▸ DATA ROWS
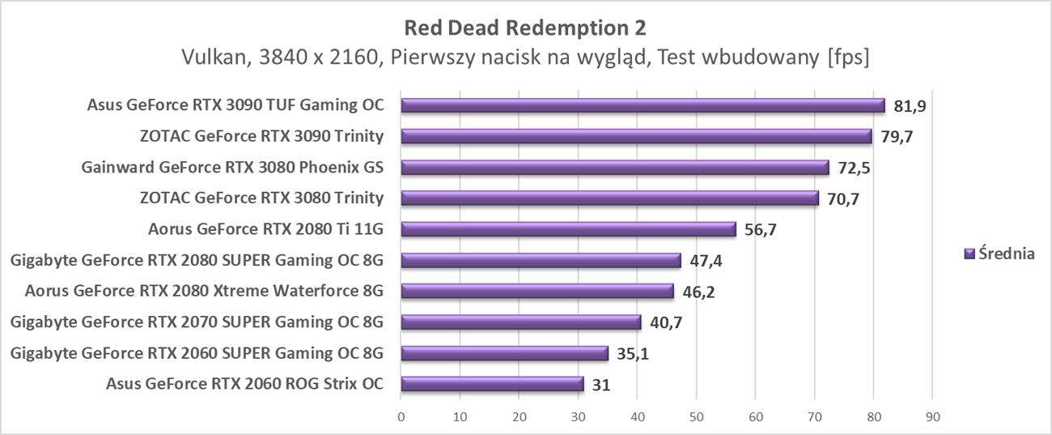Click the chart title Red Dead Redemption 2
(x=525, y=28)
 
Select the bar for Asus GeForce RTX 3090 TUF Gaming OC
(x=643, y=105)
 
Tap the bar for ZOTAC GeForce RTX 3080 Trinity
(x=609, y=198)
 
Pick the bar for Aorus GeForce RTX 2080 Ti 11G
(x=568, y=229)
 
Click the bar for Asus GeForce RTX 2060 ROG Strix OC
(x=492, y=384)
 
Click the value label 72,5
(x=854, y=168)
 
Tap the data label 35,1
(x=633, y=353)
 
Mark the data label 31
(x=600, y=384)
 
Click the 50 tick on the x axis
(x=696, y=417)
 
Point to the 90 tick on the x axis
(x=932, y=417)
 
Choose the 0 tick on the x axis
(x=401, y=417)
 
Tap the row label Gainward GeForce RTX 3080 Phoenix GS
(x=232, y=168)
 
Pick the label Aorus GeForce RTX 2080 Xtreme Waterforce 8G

▸ TASK PROMPT
Write out all of the items above verbatim, leaving out the picture.

▸ IN RESPONSE
Click the chart title Red Dead Redemption 2
(x=525, y=28)
 
Select the bar for Asus GeForce RTX 3090 TUF Gaming OC
(x=643, y=105)
 
Tap the bar for ZOTAC GeForce RTX 3080 Trinity
(x=609, y=198)
 
Pick the bar for Aorus GeForce RTX 2080 Ti 11G
(x=568, y=229)
 
Click the bar for Asus GeForce RTX 2060 ROG Strix OC
(x=492, y=384)
 
Click the value label 72,5
(x=854, y=168)
 
Tap the data label 35,1
(x=633, y=353)
 
Mark the data label 31
(x=600, y=384)
 
Click the 50 tick on the x axis
(x=696, y=417)
 
Point to the 90 tick on the x axis
(x=932, y=417)
 
Choose the 0 tick on the x axis
(x=401, y=417)
 
Tap the row label Gainward GeForce RTX 3080 Phoenix GS
(x=232, y=168)
 
Pick the label Aorus GeForce RTX 2080 Xtreme Waterforce 8G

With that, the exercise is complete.